Defendi, na ocasião, a formação de um pacto capixaba pela competência, para preparar a nossa mão de obra para este ciclo de desenvolvimento que vivemos. O pacto pela competência deve unir o setor produtivo e o governo do Estado, numa agenda com articulação nacional, observando alguns pilares.
O primeiro pilar é inteligência de mercado, para mapear a demanda existente, identificando quais ocupações e competências vão crescer nos próximos meses e observando também as necessidades por setor e por região.
Em segundo lugar, vem a formação modular, com cursos mais curtos, para competências específicas, e, em terceiro, grande foco em requalificação de quem já está no mercado. A maior parte da necessidade não virá de novos trabalhadores, mas sim da transformação dos atuais postos de trabalho.
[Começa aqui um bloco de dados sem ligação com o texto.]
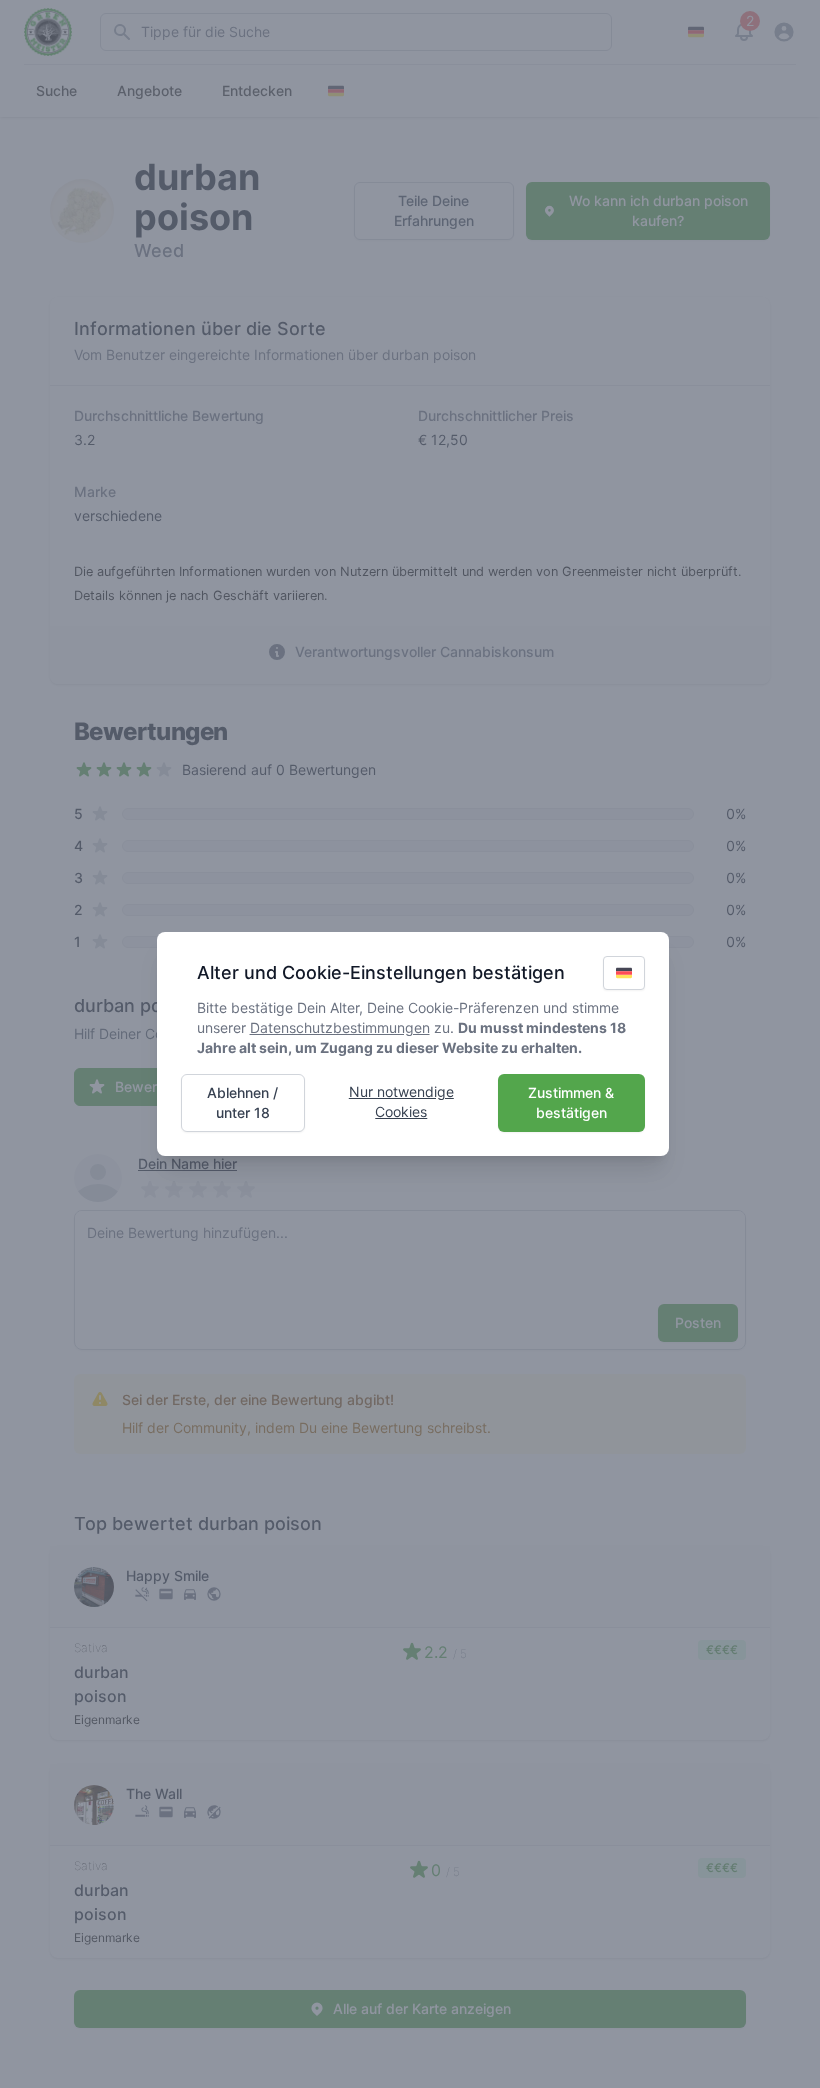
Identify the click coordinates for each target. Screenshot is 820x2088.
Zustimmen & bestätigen (571, 1102)
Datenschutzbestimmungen (340, 1027)
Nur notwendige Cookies (401, 1101)
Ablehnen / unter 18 (242, 1102)
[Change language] (624, 973)
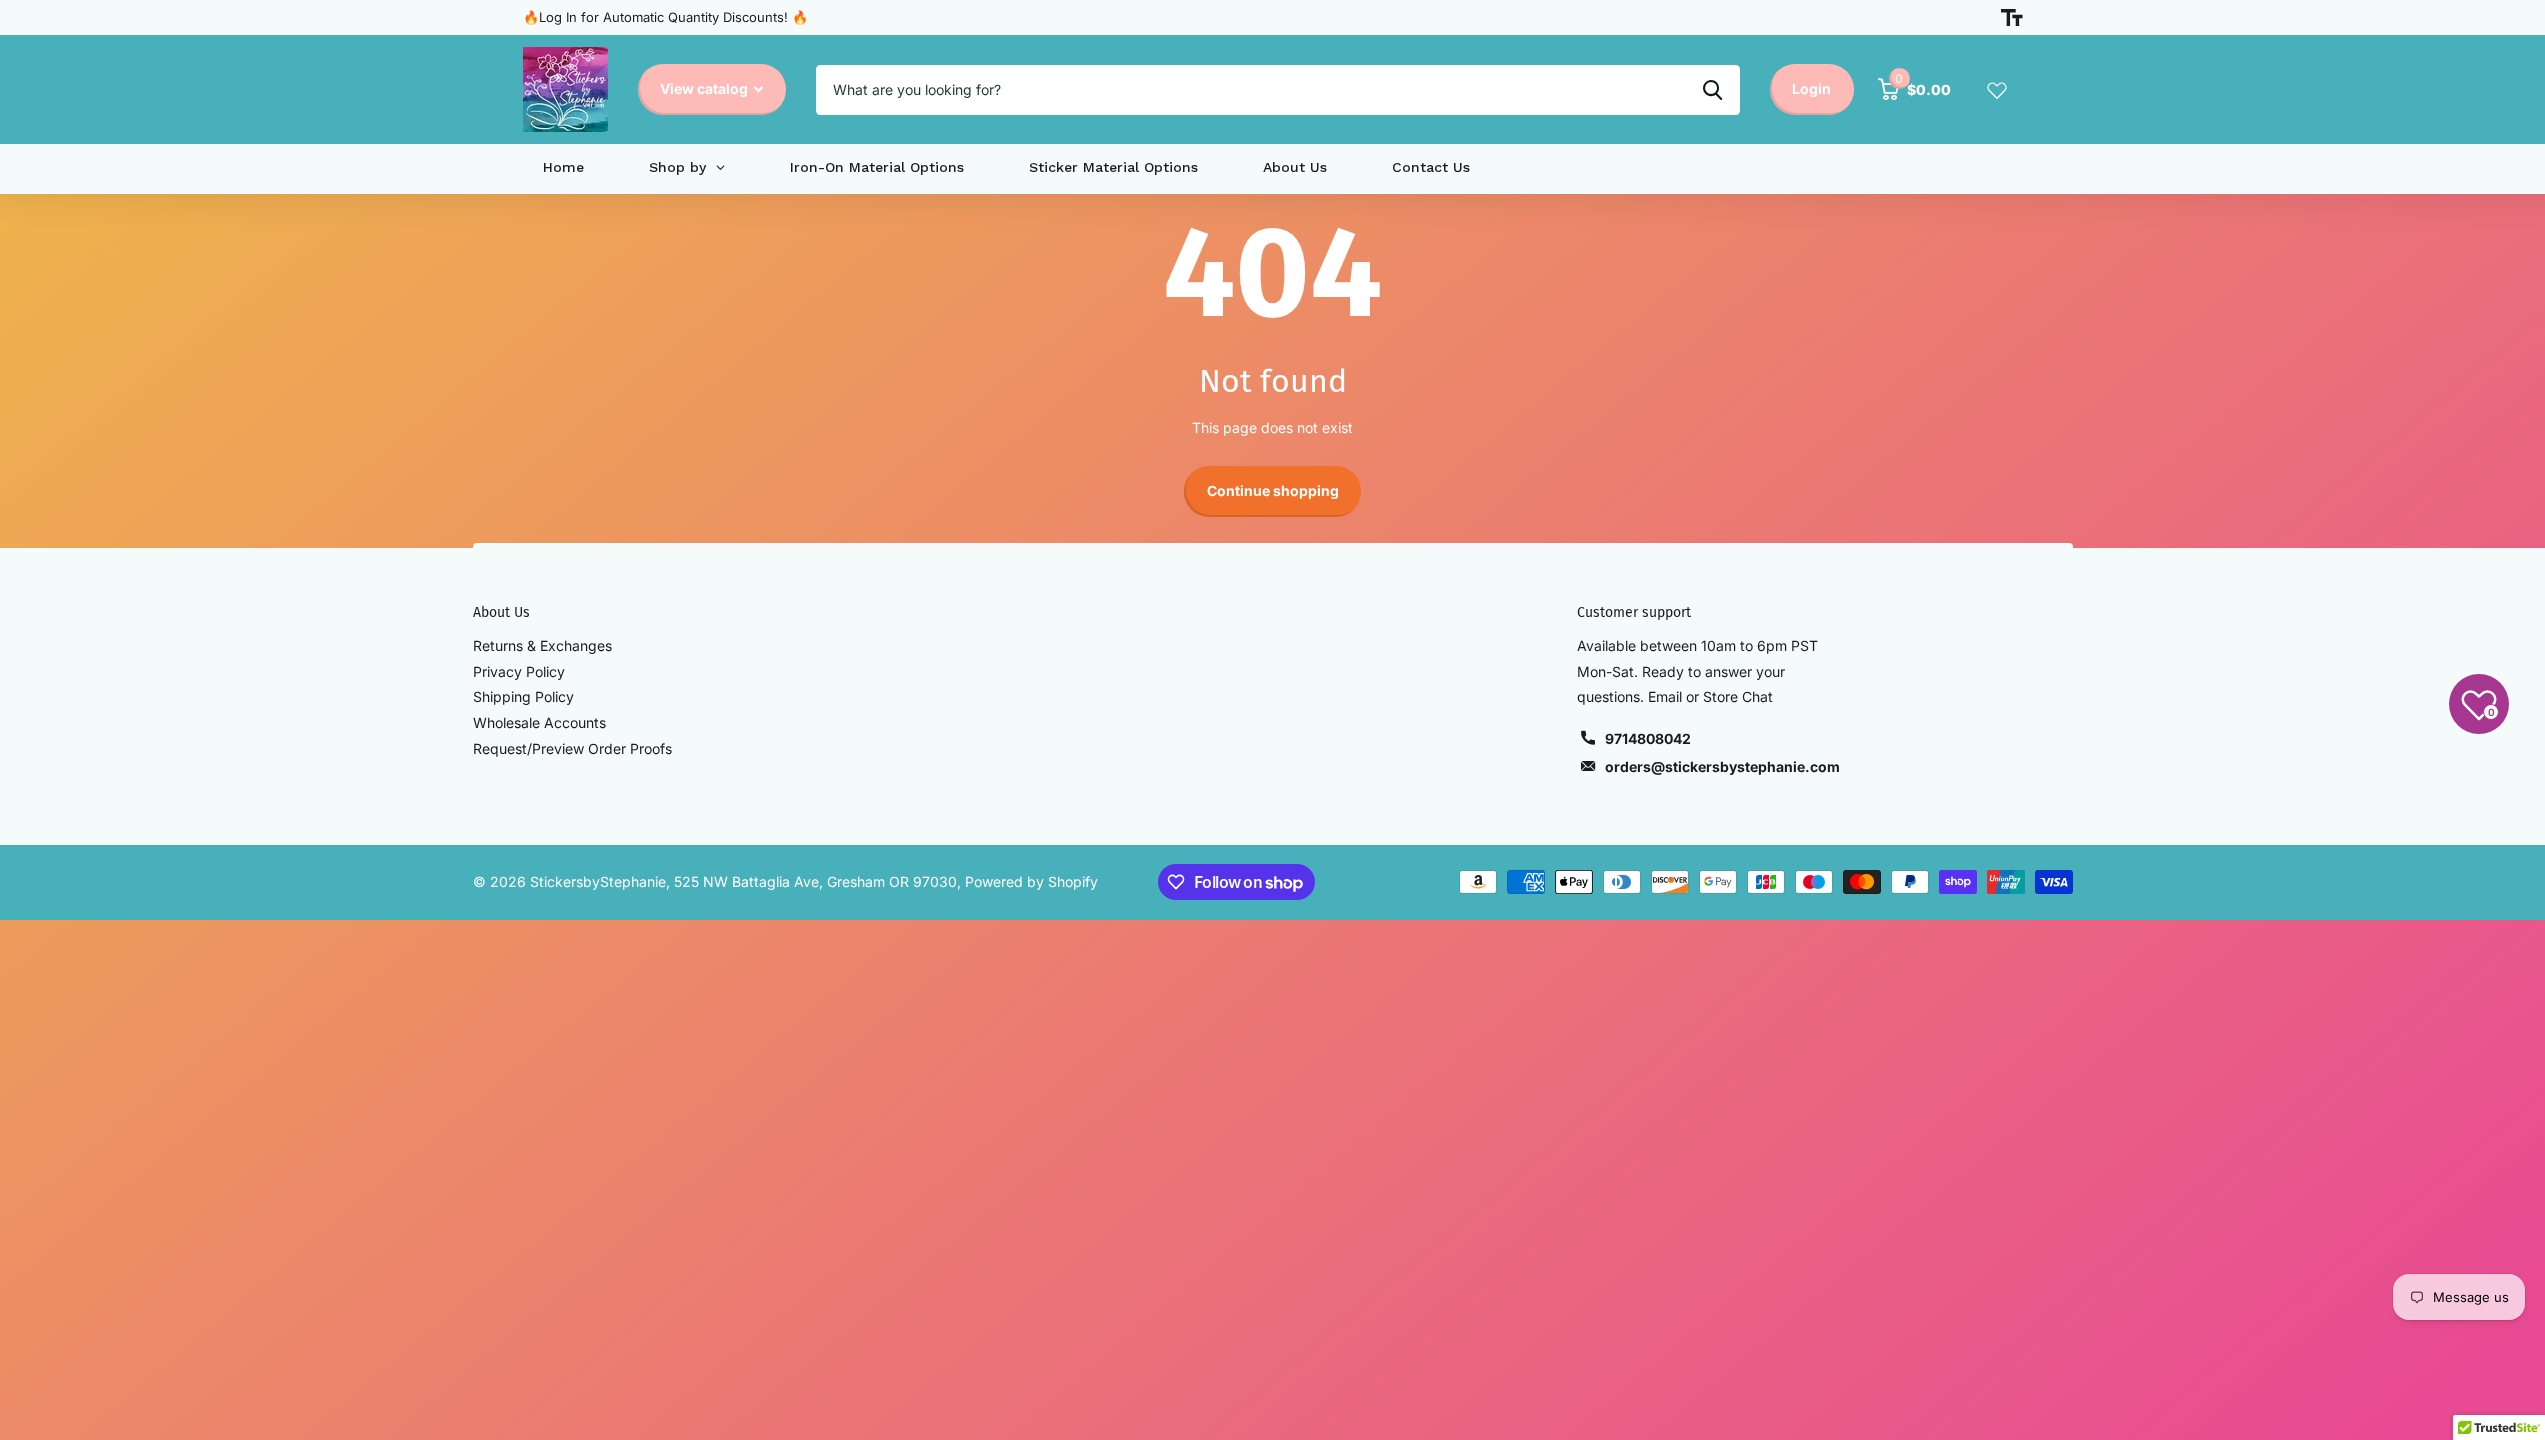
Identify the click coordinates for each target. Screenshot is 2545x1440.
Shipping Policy (523, 696)
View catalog (705, 88)
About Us (501, 612)
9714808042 (1648, 738)
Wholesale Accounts (539, 722)
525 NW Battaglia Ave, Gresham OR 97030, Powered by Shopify (886, 881)
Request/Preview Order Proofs (572, 748)
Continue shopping (1273, 490)
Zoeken (1712, 90)
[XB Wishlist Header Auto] (1997, 90)
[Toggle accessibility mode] (2012, 18)
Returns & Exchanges (542, 645)
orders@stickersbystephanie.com (1722, 766)
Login (1811, 88)
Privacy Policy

Diante de um cenário tão promissor na economia, o grande desafio do Estado hoje é converter o nosso potencial humano em capacidade produtiva real, em escala e com velocidade.
Dados sobre o mercado de trabalho no Estado mostram que cerca de 40% da mão de obra ocupada segue na informalidade e cerca de 130 mil pessoas estão em situação de subutilização da força de trabalho. Ou seja: o Estado não pode tratar empregabilidade como tema periférico. Precisamos nos mobilizar em torno desse pacto pela competência.